Reproduce each line below with no alterations.
·····
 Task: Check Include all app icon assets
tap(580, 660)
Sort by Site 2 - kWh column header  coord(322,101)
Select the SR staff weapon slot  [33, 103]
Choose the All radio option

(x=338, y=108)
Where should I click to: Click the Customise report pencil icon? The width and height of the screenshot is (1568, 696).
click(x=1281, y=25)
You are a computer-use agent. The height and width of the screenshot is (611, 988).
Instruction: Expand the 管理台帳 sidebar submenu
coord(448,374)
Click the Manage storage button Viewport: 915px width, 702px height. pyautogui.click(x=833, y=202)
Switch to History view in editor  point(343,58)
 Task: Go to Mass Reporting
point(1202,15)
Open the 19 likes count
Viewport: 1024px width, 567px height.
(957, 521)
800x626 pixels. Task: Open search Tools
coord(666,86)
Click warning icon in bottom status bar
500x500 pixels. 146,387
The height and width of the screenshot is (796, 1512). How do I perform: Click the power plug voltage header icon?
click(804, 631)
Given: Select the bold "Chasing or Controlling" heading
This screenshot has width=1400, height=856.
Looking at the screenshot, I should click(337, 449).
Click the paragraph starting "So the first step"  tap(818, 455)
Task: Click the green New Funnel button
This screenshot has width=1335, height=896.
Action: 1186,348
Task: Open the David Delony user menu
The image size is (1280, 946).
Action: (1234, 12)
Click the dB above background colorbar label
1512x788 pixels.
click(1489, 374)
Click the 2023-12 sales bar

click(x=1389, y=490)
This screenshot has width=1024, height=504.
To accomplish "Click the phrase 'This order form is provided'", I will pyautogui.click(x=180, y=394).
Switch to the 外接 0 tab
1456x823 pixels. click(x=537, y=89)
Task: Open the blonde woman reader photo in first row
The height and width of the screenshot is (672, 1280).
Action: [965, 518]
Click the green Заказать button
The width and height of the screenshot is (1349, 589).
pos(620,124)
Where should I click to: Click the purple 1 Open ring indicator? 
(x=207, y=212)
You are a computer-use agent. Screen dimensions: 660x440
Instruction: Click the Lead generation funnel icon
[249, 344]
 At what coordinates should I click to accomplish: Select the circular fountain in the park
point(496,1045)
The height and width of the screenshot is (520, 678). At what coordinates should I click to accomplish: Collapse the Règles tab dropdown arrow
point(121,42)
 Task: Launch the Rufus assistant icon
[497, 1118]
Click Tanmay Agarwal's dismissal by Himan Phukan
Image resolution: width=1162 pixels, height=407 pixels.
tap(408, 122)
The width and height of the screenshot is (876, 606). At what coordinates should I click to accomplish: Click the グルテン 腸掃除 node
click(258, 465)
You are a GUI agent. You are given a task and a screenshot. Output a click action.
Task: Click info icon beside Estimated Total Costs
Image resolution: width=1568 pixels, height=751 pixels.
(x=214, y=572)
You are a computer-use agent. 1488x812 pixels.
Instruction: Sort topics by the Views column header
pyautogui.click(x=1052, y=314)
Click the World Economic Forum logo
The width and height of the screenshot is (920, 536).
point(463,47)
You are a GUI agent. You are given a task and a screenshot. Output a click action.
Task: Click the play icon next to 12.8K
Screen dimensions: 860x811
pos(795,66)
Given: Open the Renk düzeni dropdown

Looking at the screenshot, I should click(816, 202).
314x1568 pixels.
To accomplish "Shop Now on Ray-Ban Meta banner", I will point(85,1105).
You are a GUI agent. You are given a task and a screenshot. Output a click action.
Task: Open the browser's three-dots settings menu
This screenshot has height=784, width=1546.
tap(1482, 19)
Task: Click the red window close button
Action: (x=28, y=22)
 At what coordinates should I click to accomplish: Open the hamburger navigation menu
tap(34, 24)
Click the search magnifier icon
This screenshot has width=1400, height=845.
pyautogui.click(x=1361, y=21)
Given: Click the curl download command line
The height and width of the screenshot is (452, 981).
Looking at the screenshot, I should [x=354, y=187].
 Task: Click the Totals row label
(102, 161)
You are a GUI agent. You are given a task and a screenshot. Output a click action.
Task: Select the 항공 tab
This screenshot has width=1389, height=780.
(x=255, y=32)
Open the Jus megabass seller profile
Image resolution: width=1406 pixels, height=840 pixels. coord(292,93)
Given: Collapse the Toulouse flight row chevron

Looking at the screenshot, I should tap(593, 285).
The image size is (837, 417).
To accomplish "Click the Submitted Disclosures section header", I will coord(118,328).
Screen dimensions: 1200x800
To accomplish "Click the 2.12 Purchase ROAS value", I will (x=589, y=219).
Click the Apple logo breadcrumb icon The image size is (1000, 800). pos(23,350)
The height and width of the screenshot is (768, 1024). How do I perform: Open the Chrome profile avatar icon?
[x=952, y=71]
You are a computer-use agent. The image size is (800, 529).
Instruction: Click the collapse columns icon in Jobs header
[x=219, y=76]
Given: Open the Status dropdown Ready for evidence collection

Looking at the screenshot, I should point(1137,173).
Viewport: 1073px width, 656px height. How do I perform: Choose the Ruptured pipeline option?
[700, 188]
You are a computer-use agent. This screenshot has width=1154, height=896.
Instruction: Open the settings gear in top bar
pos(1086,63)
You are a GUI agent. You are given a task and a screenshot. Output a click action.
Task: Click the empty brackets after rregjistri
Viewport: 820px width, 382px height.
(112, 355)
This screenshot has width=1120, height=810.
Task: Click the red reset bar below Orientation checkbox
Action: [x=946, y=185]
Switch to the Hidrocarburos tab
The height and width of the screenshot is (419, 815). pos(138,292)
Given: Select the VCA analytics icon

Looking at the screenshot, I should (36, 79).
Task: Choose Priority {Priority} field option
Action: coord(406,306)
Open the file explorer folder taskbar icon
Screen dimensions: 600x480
·····
• _Answer to this exercise_
 Task: Check Include all app icon assets
tap(580, 660)
Sort by Site 2 - kWh column header  coord(322,101)
Select the SR staff weapon slot  [33, 103]
Choose the All radio option

(x=338, y=108)
Where should I click to: Click the Customise report pencil icon? The width and height of the screenshot is (1568, 696).
click(x=1281, y=25)
You are a computer-use agent. The height and width of the screenshot is (611, 988).
Instruction: Expand the 管理台帳 sidebar submenu
coord(448,374)
Click the Manage storage button Viewport: 915px width, 702px height. pyautogui.click(x=833, y=202)
Switch to History view in editor  point(343,58)
 Task: Go to Mass Reporting
point(1202,15)
Open the 19 likes count
Viewport: 1024px width, 567px height.
(957, 521)
800x626 pixels. Task: Open search Tools
coord(666,86)
Click warning icon in bottom status bar
500x500 pixels. 146,387
The height and width of the screenshot is (796, 1512). How do I perform: Click the power plug voltage header icon?
click(804, 631)
Given: Select the bold "Chasing or Controlling" heading
This screenshot has width=1400, height=856.
Looking at the screenshot, I should click(337, 449).
Click the paragraph starting "So the first step"  tap(818, 455)
Task: Click the green New Funnel button
This screenshot has width=1335, height=896.
Action: 1186,348
Task: Open the David Delony user menu
The image size is (1280, 946).
Action: (1234, 12)
Click the dB above background colorbar label
1512x788 pixels.
click(1489, 374)
Click the 2023-12 sales bar

click(x=1389, y=490)
This screenshot has width=1024, height=504.
To accomplish "Click the phrase 'This order form is provided'", I will pyautogui.click(x=180, y=394).
Switch to the 外接 0 tab
1456x823 pixels. click(x=537, y=89)
Task: Open the blonde woman reader photo in first row
The height and width of the screenshot is (672, 1280).
Action: [965, 518]
Click the green Заказать button
The width and height of the screenshot is (1349, 589).
pos(620,124)
Where should I click to: Click the purple 1 Open ring indicator? 
(x=207, y=212)
You are a computer-use agent. Screen dimensions: 660x440
Instruction: Click the Lead generation funnel icon
[249, 344]
 At what coordinates should I click to accomplish: Select the circular fountain in the park
point(496,1045)
The height and width of the screenshot is (520, 678). At what coordinates should I click to accomplish: Collapse the Règles tab dropdown arrow
point(121,42)
 Task: Launch the Rufus assistant icon
[497, 1118]
Click Tanmay Agarwal's dismissal by Himan Phukan
Image resolution: width=1162 pixels, height=407 pixels.
tap(408, 122)
The width and height of the screenshot is (876, 606). At what coordinates should I click to accomplish: Click the グルテン 腸掃除 node
click(258, 465)
You are a GUI agent. You are given a task and a screenshot. Output a click action.
Task: Click info icon beside Estimated Total Costs
Image resolution: width=1568 pixels, height=751 pixels.
(x=214, y=572)
You are a computer-use agent. 1488x812 pixels.
Instruction: Sort topics by the Views column header
pyautogui.click(x=1052, y=314)
Click the World Economic Forum logo
The width and height of the screenshot is (920, 536).
point(463,47)
You are a GUI agent. You are given a task and a screenshot. Output a click action.
Task: Click the play icon next to 12.8K
Screen dimensions: 860x811
pos(795,66)
Given: Open the Renk düzeni dropdown

Looking at the screenshot, I should click(816, 202).
314x1568 pixels.
To accomplish "Shop Now on Ray-Ban Meta banner", I will point(85,1105).
You are a GUI agent. You are given a task and a screenshot. Output a click action.
Task: Open the browser's three-dots settings menu
This screenshot has height=784, width=1546.
tap(1482, 19)
Task: Click the red window close button
Action: (x=28, y=22)
 At what coordinates should I click to accomplish: Open the hamburger navigation menu
tap(34, 24)
Click the search magnifier icon
This screenshot has width=1400, height=845.
pyautogui.click(x=1361, y=21)
Given: Click the curl download command line
The height and width of the screenshot is (452, 981).
Looking at the screenshot, I should [x=354, y=187].
 Task: Click the Totals row label
(102, 161)
You are a GUI agent. You are given a task and a screenshot. Output a click action.
Task: Select the 항공 tab
This screenshot has width=1389, height=780.
(x=255, y=32)
Open the Jus megabass seller profile
Image resolution: width=1406 pixels, height=840 pixels. coord(292,93)
Given: Collapse the Toulouse flight row chevron

Looking at the screenshot, I should tap(593, 285).
The image size is (837, 417).
To accomplish "Click the Submitted Disclosures section header", I will coord(118,328).
Screen dimensions: 1200x800
To accomplish "Click the 2.12 Purchase ROAS value", I will (x=589, y=219).
Click the Apple logo breadcrumb icon The image size is (1000, 800). pos(23,350)
The height and width of the screenshot is (768, 1024). How do I perform: Open the Chrome profile avatar icon?
[x=952, y=71]
You are a computer-use agent. The image size is (800, 529).
Instruction: Click the collapse columns icon in Jobs header
[x=219, y=76]
Given: Open the Status dropdown Ready for evidence collection

Looking at the screenshot, I should point(1137,173).
Viewport: 1073px width, 656px height. How do I perform: Choose the Ruptured pipeline option?
[700, 188]
You are a computer-use agent. This screenshot has width=1154, height=896.
Instruction: Open the settings gear in top bar
pos(1086,63)
You are a GUI agent. You are given a task and a screenshot. Output a click action.
Task: Click the empty brackets after rregjistri
Viewport: 820px width, 382px height.
(112, 355)
This screenshot has width=1120, height=810.
Task: Click the red reset bar below Orientation checkbox
Action: [x=946, y=185]
Switch to the Hidrocarburos tab
The height and width of the screenshot is (419, 815). pos(138,292)
Given: Select the VCA analytics icon

Looking at the screenshot, I should (36, 79).
Task: Choose Priority {Priority} field option
Action: coord(406,306)
Open the file explorer folder taskbar icon
Screen dimensions: 600x480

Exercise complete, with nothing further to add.